Methods and Results: To investigate the role of SMC-LOX in aortic stiffness, mice with inducible SMC-LOX deletion were generated by breeding male mice hemizygous for Acta2-CreERT2 to female LOX floxed mice. At 8 weeks of age, male and female LOX x Acta Cre ERT2 (Cre+) and non-Cre littermates (Cre-) mice were injected with tamoxifen (75 mg/kg, i.p.) for 5 consecutive days. After 2 weeks of tamoxifen-induced cre recombination, to study the role of SMC-LOX in aortic stiffness, male Cre+, and Cre- (N=5-12 per group) were infused subcutaneously with AngII (1,000 ng/kg/min) or saline by osmotic mini-pumps for 4 weeks. Interestingly, LOX deficiency in SMCs spontaneously but significantly accelerated aortic stiffness in saline-infused mice compared to Cre- controls as evidenced by decreased aortic distensibility (Saline Cre-:123.7 ± 6.5 vs Saline Cre+: 94.6 ± 5.9; P=0.008) and radial strain (Saline Cre-:22.4 ± 1.6 vs Saline Cre+:15.9 ± 1.2; P<0.05), which are the hallmarks of aortic stiffness as measured by ultrasound.
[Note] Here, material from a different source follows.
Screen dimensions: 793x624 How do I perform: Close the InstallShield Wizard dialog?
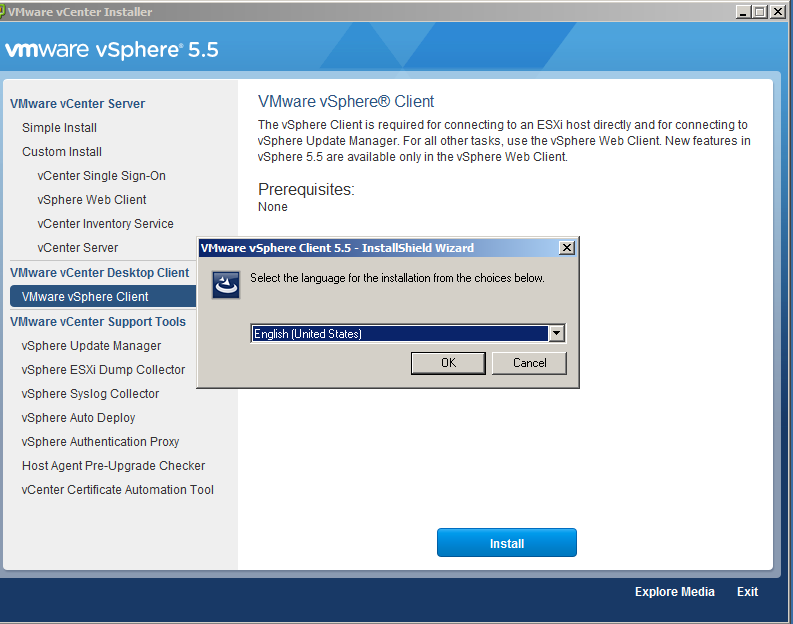566,248
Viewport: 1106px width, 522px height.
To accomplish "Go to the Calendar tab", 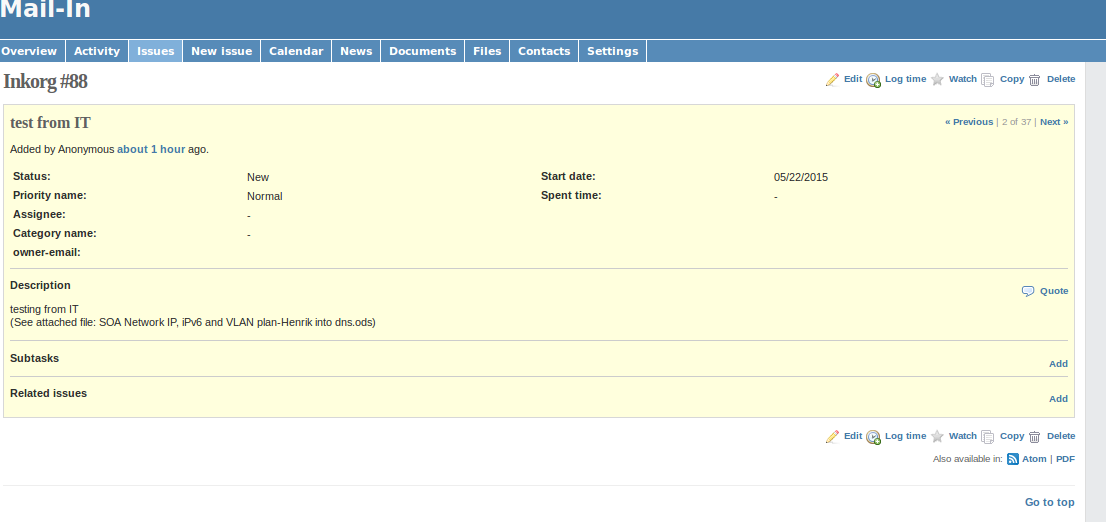I will point(296,51).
AngII infusion had no further influence on aortic stiffness (Distensibility: AngII Cre+:88.49 ± 4.5 vs Saline Cre+: 94.6 ± 5.9; P=0.4; Radial Strain: AngII Cre+:14.5 ± 0.9 vs Saline Cre+:15.9 ± 1.2; P=0.4 ) in SMC-LOX deficient mice, whereas AngII infusion significantly decreased aortic stiffness in Cre- control mice (Distensibility: AngII Cre-:77.0 ± 3.4 vs Saline Cre-:123.7 ± 6.5; P<0.001; Radial Strain: AngII Cre-12.2 ± 0.6 vs Saline Cre-:22.4 ± 1.6; P<0.001). LOX depletion in SMCs did not influence systolic blood pressures during AngII infusion. Histological analyses indicated increased elastin breaks in SMC-LOX deficiency mice compared to control mice.
Conclusion: These findings suggest that SMC-derived LOX plays a critical role in suppressing aortic stiffness in mice.